When I first heard about and saw this game, I was looking forward to playing it. I am a big fan of these heavily story focused choice games. However, the premise was just “you’re Max, an 18 year old girl getting through high school” when I first read about it. No idea about the time rewinding. I was hesitant. What got me to buy the game, and I hope more companies who do episodic games do this, was you can buy episode 1 and then 2-5 in a bundle instead of having to rebuy the whole thing.
The screen shots of the game got me looking forward to it, but when you start to play you know you’re in for a treat. The style was pretty; the lighting was beautiful. Definitely more than what you’d expect from a $20 episodic game. Sometimes the movement was a bit off for the characters. The lip syncing? Just wow. It isn’t always bad but it is noticeable when it isn’t good. There was even a part in the final chapter where Max was in a conversation with someone and her mouth didn’t even move for some of those parts. Telepath powers, too?
Playing through the first episode was a bit of a roller coaster. Cool intro, mediocre following, then BOOM! Powers. I didn’t know about the powers when starting so this was a HUGE and very welcome surprise. Max is now about to rewind time for a short amount of… um… time. She can’t rewind back for a day, only a few minutes. That’s when you know this choice based game is going to be great. Those parts and using her power were definitely the upside of the roller coaster. The downside? The dialogue. No matter how great a person thinks this game is, I believe everyone who played can agree that the dialogue was laughable at times.
The Rest of the Game
It took me almost a year to play the rest of the game, which was episode 2 – 5. After the first episode, I liked it, but not enough to keep going. Reviews wouldn’t help because everyone played the same as I did. I decided to wait for the rest of the game to be released before buying. Even then it took a few months to pick it up. Boy was I glad I did.

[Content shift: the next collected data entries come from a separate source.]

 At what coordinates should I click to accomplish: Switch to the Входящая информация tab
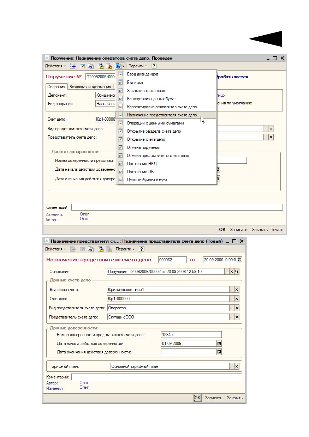click(90, 87)
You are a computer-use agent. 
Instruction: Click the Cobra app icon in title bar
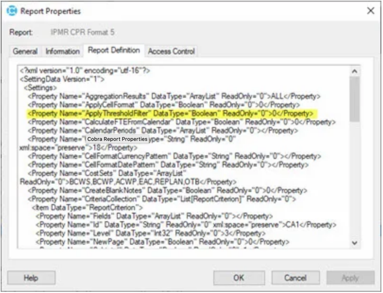[12, 11]
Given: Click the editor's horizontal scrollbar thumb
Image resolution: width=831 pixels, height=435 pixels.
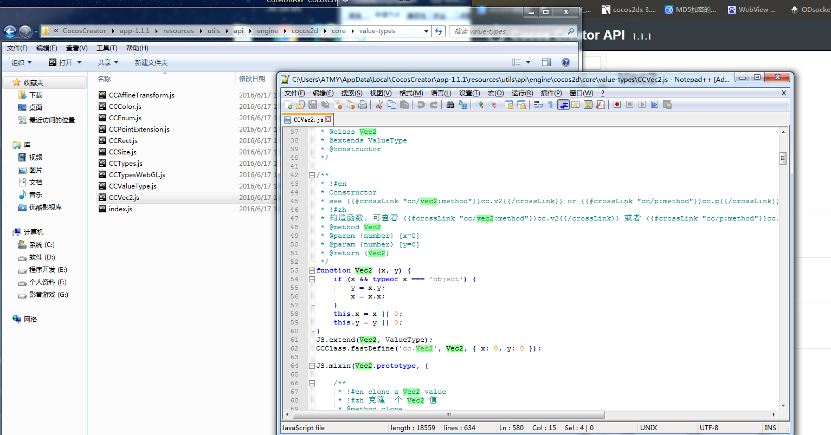Looking at the screenshot, I should (448, 414).
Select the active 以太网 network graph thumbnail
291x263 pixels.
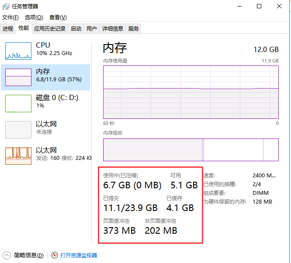(18, 156)
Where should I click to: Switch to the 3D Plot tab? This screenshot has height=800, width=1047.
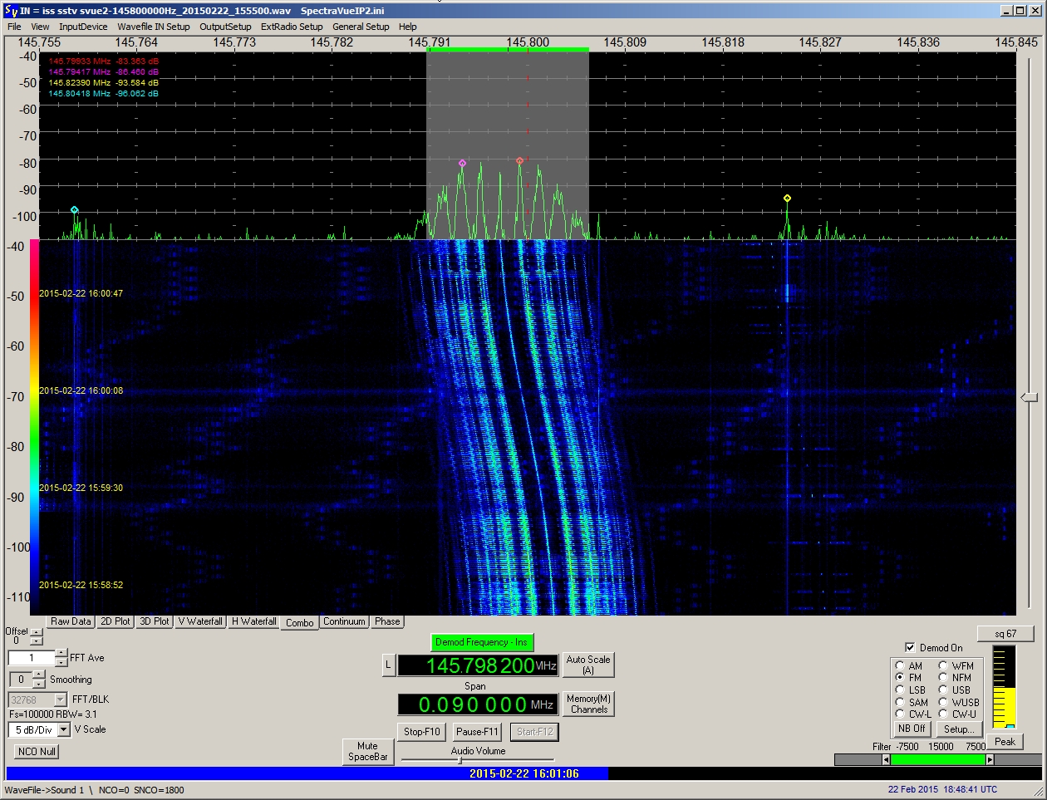pos(155,621)

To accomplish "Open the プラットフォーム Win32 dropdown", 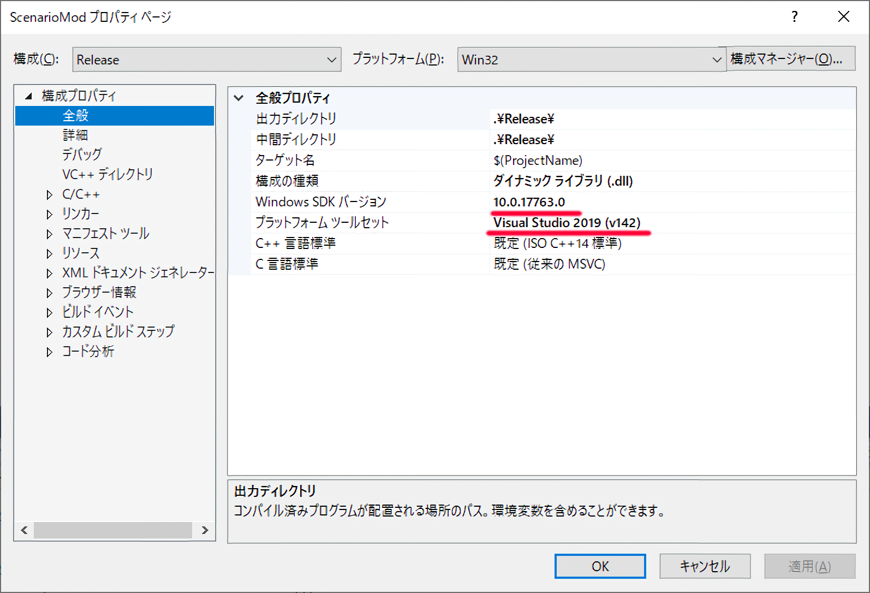I will point(591,60).
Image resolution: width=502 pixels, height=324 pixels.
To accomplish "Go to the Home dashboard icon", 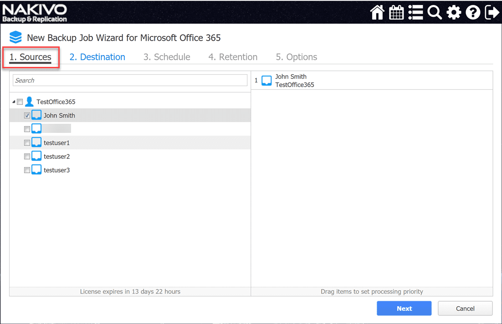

The rewind power gives the game more depth and options than you’d think. We’ve all had a conversation with someone in a game and said “ugh, shoulda chose the other option”. This game allows you to do that AND use things you’ve learned in the other conversation to maybe add new conversation options. “Oh man, if I knew he had a dog, I’d have chosen this!” Then you rewind time and mention his dog, or truck, or whatever else to help you get what you need out of people.
New conversation options isn’t the only thing the rewind time does. It helps you do a kind of “teleport”. When you rewind time, you rewind everything and everyone else. Not yourself or items you picked up. Example, there is a part where you need keys. You go get the keys and rewind time to before you walked inside. Now you are where ever you are when you rewound time and you have the keys. Everything else changed. Not you. Obviously there are puzzles and events that require you to use this and it really makes the game fun and cool.
Knowing what your power does more now, does it sound like a similar power from another game? Probably not because few people played Remember Me. In Remember Me you can do a “memory remix” on people that allows you to go in their mind to an event and change how they remembered it. They guys that brought you this game helped with Remember Me and, thankfully, did a much better job delivering this time around.
So back to the game….
Episode One was good, but wasn’t great. It showed a lot of promise and you had to go on faith, or peer pressure, to continue with the game. Unfortunately, that isn’t the chapter you’ll have to power through. That’s chapter 2. Well, not the whole chapter. Just the junk yard part. I promise you, this will be the worst part of the game. Ask anyone who has played this. It is one of the worst fetch quests ever made. And this is from someone who played World of Warcraft for over 5 years. Thankfully after that, game gets nothing but better. I don’t know how it could get any worse than that.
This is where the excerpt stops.